What this exercise asks —
[a] Quote the passage from the coronial excerpt on Ms Tremethick's death that begins with the words "Specific steps taken" and ends after the words "management simulation exercise.".
[b] In the coronial excerpt on Ms Tremethick's death, what caused her sudden deterioration?
[c] How would you render this sentence from the coronial excerpt on Ms Tremethick's death in Spanish: "ACTAS (like NSWFR in the earlier case under discussion) reported to the Coroner steps it had taken in response to Ms Tremethick's death."

Selected excerpt —
-- -- --
The reason for Ms Tremethick’s sudden deterioration was in the form of a sudden exacerbation of her congestive heart failure with development of acute pulmonary oedema, with regurgitation and aspiration occurring in the immediate perimortem period as an agonal phenomenon, and not as a primary event.

There were issues with respect to the treatment offered but both Professor Duflou and the Coroner thought that the issues identified by ACTAS (at [6]), relating to documentation, initial assessment, communication between the paramedics, the decision not to intubate and the decision to continue with response driving after CPR had been terminated, did not contribute to Ms Tremethick’s death.

ACTAS (like NSWFR in the earlier case under discussion) reported to the Coroner steps it had taken in response to Ms Tremethick’s death. At [9]:

Specific steps taken to address the system and process issues arising from this incident were as follows:

a. Key topics arising from Ms Tremethick’s death were covered during the Paramedic clinical in-service training program in 2017, including revision of cardiac arrest management, teamwork and communication processes when multiple officers are on scene, review of advanced airway management, and an advanced airway management simulation exercise.
-- -- --
Data provided —
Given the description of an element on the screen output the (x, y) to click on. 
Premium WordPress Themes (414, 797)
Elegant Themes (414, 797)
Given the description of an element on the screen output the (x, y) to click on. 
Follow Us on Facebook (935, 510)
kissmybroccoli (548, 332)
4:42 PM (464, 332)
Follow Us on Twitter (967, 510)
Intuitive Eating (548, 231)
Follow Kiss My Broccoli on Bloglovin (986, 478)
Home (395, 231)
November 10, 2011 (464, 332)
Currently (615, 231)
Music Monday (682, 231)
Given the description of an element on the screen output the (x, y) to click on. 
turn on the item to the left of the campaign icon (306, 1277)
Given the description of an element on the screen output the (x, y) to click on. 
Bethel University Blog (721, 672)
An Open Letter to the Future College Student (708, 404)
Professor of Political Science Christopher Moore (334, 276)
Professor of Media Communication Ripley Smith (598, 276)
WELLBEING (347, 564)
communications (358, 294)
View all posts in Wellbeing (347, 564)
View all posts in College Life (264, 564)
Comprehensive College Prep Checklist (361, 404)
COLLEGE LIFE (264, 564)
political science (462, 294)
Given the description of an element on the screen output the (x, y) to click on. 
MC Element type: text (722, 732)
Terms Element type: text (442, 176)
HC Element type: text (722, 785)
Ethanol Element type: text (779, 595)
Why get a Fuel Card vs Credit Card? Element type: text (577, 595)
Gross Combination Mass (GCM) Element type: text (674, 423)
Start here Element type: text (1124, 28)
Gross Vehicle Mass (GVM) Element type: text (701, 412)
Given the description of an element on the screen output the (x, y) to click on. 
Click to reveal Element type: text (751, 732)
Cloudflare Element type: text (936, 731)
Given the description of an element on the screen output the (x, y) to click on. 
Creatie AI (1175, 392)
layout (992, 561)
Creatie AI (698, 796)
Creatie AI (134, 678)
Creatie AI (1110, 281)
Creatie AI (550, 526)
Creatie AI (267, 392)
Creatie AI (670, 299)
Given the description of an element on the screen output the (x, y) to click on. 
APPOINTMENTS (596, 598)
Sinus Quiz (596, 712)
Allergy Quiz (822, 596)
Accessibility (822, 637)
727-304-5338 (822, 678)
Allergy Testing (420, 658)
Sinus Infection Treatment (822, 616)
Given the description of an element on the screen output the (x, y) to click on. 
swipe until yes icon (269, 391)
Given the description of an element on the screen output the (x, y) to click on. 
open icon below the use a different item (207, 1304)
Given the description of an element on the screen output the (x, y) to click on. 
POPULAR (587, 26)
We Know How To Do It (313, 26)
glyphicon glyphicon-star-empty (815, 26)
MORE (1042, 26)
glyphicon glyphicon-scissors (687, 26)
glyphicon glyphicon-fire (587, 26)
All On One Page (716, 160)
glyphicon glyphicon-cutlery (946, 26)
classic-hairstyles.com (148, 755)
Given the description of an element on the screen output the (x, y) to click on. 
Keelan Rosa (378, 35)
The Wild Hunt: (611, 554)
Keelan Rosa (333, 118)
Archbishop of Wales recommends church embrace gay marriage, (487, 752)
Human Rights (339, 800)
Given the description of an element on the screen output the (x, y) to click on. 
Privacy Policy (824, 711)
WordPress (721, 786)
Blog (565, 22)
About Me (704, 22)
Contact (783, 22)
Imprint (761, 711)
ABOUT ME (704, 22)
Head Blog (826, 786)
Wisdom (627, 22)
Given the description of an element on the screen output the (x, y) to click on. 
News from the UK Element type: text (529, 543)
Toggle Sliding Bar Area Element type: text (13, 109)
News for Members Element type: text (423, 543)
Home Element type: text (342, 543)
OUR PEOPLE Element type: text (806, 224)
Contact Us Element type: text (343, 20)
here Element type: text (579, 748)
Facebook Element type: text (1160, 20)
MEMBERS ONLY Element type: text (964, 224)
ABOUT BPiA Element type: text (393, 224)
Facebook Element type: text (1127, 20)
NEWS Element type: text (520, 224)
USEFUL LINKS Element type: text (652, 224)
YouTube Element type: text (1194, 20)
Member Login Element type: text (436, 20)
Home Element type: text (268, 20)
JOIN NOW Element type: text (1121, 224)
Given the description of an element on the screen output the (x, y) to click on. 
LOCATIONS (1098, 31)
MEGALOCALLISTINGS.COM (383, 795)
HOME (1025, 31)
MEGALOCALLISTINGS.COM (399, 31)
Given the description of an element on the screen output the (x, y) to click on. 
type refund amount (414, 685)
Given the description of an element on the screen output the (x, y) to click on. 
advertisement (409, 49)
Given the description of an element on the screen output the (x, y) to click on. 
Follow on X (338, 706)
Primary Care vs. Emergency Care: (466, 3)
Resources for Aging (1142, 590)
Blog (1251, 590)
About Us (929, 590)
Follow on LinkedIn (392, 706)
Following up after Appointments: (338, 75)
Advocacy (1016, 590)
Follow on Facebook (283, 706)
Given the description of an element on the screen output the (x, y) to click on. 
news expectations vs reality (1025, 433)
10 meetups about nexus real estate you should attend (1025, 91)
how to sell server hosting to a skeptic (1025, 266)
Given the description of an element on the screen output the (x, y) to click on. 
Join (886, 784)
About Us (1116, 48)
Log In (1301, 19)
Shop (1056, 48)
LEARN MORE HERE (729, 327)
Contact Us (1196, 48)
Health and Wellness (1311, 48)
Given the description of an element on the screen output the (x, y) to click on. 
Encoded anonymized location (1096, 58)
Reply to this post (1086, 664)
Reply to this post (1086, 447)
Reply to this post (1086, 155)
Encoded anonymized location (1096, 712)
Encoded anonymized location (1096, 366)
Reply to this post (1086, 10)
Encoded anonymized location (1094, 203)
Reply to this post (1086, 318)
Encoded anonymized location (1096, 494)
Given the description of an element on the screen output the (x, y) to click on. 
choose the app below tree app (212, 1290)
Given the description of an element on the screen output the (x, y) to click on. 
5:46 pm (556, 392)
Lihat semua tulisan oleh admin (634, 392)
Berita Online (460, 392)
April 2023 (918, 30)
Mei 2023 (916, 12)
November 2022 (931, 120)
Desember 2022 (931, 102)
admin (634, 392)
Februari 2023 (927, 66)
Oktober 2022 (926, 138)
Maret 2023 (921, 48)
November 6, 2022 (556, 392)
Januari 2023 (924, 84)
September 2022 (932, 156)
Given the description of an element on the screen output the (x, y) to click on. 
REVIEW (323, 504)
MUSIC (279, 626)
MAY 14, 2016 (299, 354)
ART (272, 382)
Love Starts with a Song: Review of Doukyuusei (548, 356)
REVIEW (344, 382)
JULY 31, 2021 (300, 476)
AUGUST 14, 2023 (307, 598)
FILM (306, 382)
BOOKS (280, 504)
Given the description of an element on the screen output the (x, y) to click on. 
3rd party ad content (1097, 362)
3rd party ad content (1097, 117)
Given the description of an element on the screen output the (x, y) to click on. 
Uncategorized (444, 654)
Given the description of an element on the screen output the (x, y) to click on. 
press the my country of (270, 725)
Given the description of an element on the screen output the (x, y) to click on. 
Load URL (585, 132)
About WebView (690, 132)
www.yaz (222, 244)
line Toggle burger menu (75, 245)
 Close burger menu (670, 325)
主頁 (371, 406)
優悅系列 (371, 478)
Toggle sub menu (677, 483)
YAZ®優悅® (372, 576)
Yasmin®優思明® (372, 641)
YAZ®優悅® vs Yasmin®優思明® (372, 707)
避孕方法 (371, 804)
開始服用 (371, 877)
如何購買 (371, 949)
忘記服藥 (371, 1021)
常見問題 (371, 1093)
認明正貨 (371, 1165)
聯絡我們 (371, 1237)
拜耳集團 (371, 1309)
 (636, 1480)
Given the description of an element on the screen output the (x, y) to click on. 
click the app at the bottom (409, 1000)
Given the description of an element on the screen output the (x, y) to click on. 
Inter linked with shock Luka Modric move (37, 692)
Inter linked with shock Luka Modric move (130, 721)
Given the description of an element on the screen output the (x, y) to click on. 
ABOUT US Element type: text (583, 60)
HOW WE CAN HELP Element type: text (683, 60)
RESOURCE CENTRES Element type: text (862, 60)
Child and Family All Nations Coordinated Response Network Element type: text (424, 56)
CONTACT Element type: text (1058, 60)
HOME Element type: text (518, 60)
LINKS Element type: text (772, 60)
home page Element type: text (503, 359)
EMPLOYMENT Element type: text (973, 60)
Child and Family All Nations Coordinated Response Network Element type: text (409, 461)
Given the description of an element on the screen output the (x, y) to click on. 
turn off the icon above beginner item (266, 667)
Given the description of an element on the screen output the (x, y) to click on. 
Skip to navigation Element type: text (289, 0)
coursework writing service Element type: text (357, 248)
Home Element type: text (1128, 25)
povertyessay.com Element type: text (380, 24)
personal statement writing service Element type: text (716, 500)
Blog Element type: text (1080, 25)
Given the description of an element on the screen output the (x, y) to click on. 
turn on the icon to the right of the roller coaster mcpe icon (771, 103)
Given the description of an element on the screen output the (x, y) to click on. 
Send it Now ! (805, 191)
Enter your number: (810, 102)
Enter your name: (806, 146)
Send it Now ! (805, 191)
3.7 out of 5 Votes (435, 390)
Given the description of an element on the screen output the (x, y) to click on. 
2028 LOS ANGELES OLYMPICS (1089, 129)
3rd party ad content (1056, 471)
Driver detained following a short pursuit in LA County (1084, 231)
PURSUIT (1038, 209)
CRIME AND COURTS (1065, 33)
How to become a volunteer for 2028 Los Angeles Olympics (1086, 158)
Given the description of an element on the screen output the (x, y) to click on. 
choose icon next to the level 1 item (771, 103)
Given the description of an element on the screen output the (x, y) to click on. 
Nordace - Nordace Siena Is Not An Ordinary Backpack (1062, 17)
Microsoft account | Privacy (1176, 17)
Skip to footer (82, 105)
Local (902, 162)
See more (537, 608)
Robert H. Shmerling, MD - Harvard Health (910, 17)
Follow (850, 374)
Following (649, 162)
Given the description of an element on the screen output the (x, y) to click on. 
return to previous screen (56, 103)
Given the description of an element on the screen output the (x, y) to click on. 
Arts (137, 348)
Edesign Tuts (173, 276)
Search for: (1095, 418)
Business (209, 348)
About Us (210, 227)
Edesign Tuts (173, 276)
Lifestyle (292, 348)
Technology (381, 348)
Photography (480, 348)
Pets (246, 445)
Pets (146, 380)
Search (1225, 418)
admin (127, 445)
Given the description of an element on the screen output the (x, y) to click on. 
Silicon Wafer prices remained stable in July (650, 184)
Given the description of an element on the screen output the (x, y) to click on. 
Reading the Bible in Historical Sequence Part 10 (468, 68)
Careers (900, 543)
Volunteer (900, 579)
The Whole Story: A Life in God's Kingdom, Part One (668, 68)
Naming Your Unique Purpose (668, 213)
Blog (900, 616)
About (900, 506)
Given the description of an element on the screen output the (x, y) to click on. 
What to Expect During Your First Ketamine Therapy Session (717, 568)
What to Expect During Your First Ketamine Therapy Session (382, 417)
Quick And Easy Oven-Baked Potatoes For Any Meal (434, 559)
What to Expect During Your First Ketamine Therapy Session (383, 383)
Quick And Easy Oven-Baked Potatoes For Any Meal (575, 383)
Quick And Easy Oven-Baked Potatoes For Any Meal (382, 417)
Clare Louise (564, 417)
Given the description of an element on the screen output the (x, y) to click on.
-- -- --
Solutions below —
[a]
Specific steps taken to address the system and process issues arising from this incident were as follows:

a. Key topics arising from Ms Tremethick’s death were covered during the Paramedic clinical in-service training program in 2017, including revision of cardiac arrest management, teamwork and communication processes when multiple officers are on scene, review of advanced airway management, and an advanced airway management simulation exercise.

[b] A sudden exacerbation of her congestive heart failure, with development of acute pulmonary oedema.

[c] ACTAS (al igual que NSWFR en el caso anterior que se analiza) informó al forense de las medidas que había adoptado en respuesta a la muerte de la Sra. Tremethick.